EXTRAIT À LIRE:
L'annonce a fait s'effondrer son cours en Bourse, qui perdait 27% vendredi vers 14H00, sous les 6 euros. Depuis un an, il a chuté de moitié.

"C'est un coût élevé pour un +reset+ stratégique majeur", a expliqué Antonio Filosa, son nouveau DG, au cours d'un point de presse. "75% des charges sont liées à des hypothèses stratégiques que nous devons corriger, principalement un excès d’optimisme sur le rythme d’adoption de l’électrification, surtout en Amérique du Nord, mais aussi en Europe".

Numéro 5 mondial, Stellantis a déjà subi en 2024 une baisse de 70% de son bénéfice net et de 17% de ses ventes. Pénalisé par des prix élevés, devancé par ses concurrents, il a essuyé au premier semestre 2025 une perte nette de 2,3 milliards.

Ces charges exceptionnelles le feront mécaniquement plonger dans le rouge pour l'ensemble de 2025 et aucun dividende ne sera versé, a-t-il précisé aux analystes. Elles équivalent presque au cumul de ses bénéfices nets 2023 (18,6 milliards) et 2024 et dépassent sa capitalisation boursière.

- Retour au thermique -

Parmi ces charges, 14,7 milliards portent notamment sur la révision de la ligne de produits aux Etats-Unis, où le marché de l'électrique stagne, freiné par une règlementation devenue moins favorable sous Donald Trump. "Aux États-Unis, la demande clients et l’évolution réglementaire nécessitent un rééquilibrage vers plus de technologies thermiques et hybrides", a insisté le DG.

"L’un des éléments que nous réexaminons est notre chaîne d’approvisionnement dédiée aux véhicules électriques", a-t-il précisé. Stellantis a d'ailleurs annoncé vendredi la cession de ses 49% dans NextStar Energy, première gigafactory de batteries du Canada, revendus à son partenaire LG Energy Solution.

DONNÉES FOURNIES:
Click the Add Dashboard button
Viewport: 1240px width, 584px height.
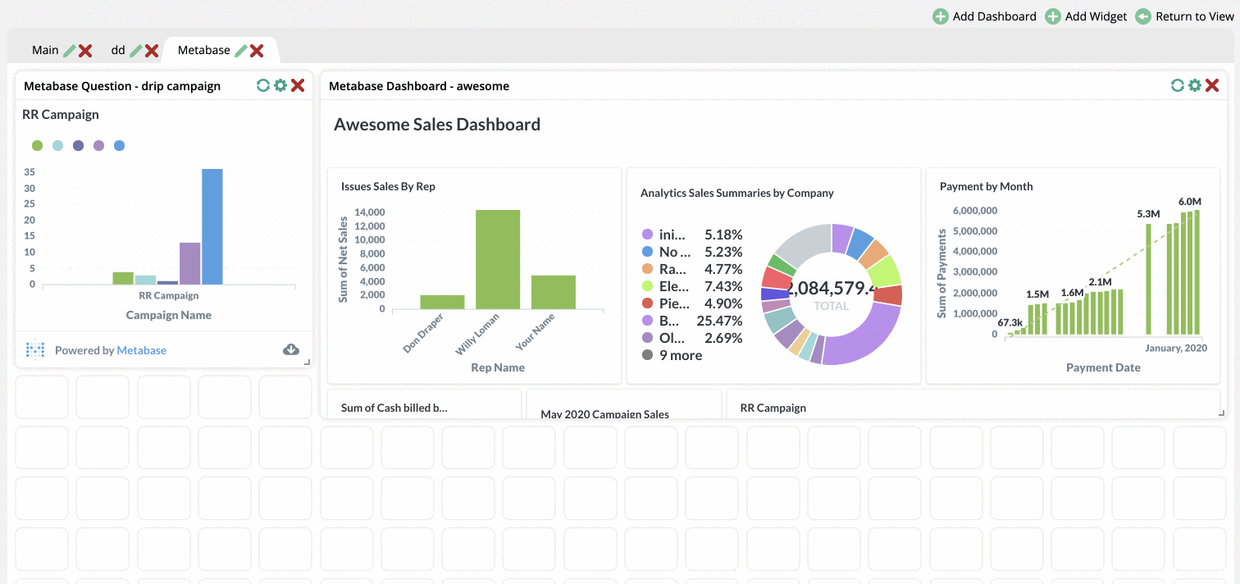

CONSIGNE:
Comment traduit-on en anglais cette phrase de l'extrait sur Stellantis : « Numéro 5 mondial, Stellantis a déjà subi en 2024 une baisse de 70% de son bénéfice net et de 17% de ses ventes. » ?

RÉPONSE PROPOSÉE:
The world's number five, Stellantis already suffered a 70% drop in its net profit and a 17% drop in its sales in 2024.